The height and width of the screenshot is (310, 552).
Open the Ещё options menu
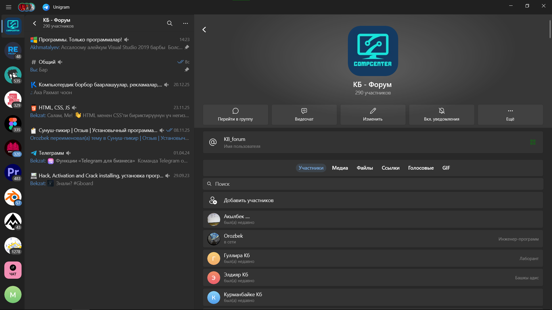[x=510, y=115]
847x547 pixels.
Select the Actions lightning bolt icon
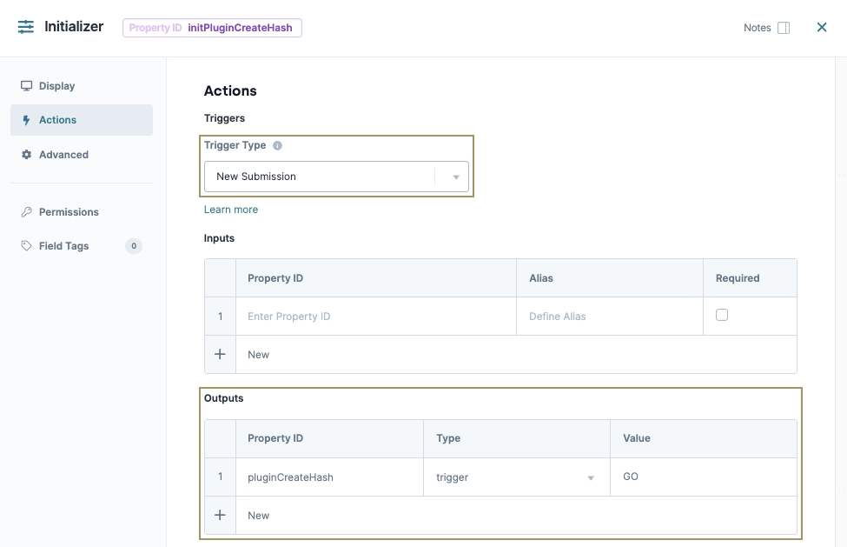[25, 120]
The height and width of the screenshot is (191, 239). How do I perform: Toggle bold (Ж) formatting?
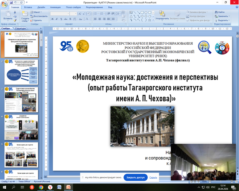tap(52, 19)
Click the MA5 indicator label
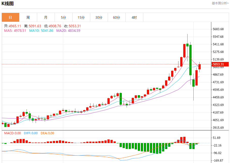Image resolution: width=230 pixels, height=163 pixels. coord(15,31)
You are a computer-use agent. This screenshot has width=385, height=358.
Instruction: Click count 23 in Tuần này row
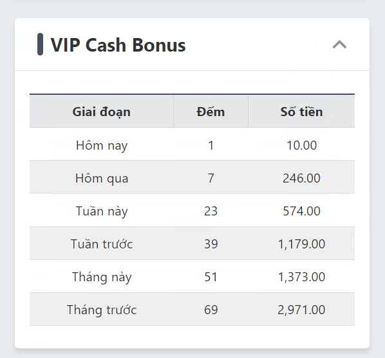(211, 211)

----------------

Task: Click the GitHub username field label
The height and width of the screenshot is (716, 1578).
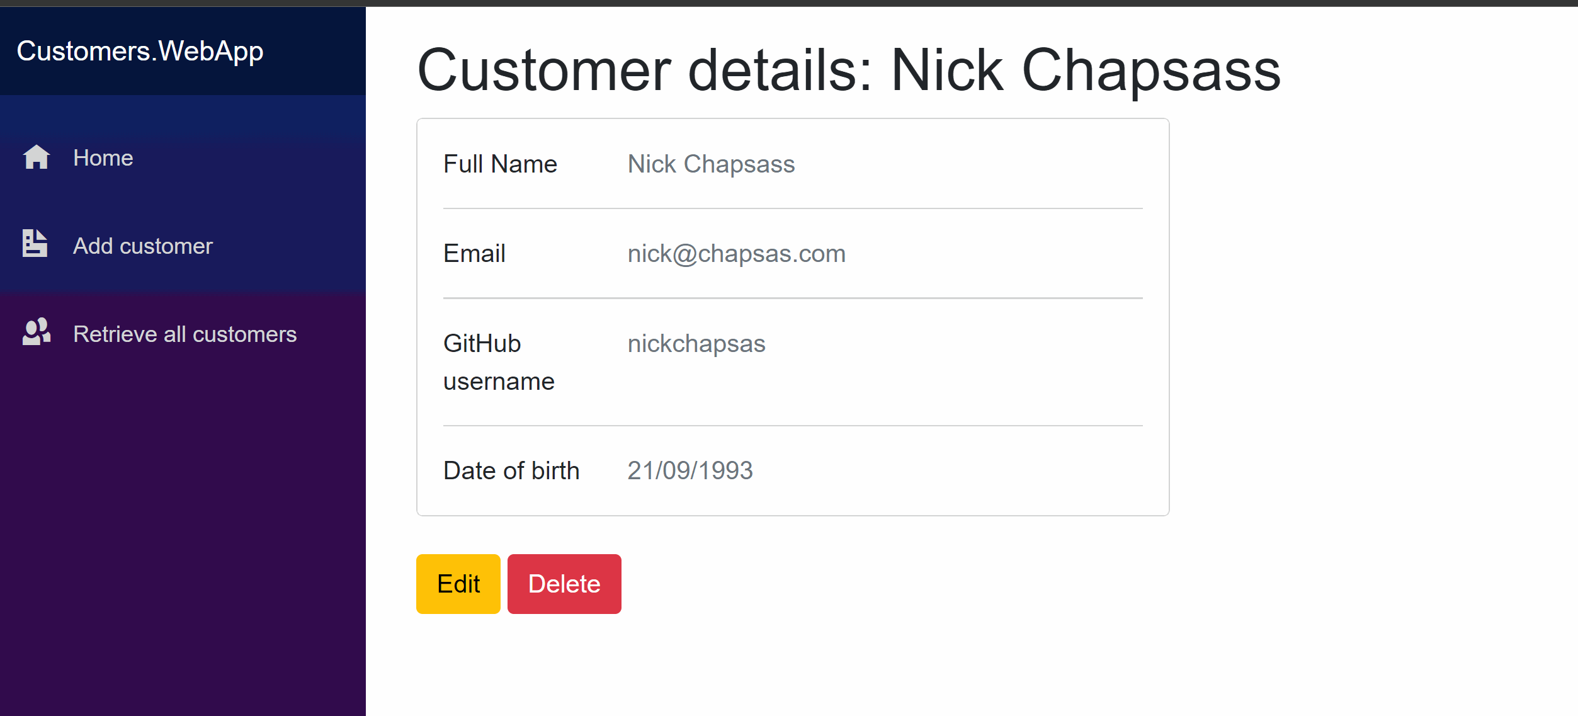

----------------

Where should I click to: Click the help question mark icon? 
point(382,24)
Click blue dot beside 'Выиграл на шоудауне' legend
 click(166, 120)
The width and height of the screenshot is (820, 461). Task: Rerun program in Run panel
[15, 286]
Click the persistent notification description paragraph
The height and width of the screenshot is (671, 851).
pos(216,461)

----------------

▸ Goal of the exercise: Report every line of the listing above that contains the string "Task", with case counting.

▸ Written response:
Task: Click the GitHub username field label
The width and height of the screenshot is (820, 461). Task: Rerun program in Run panel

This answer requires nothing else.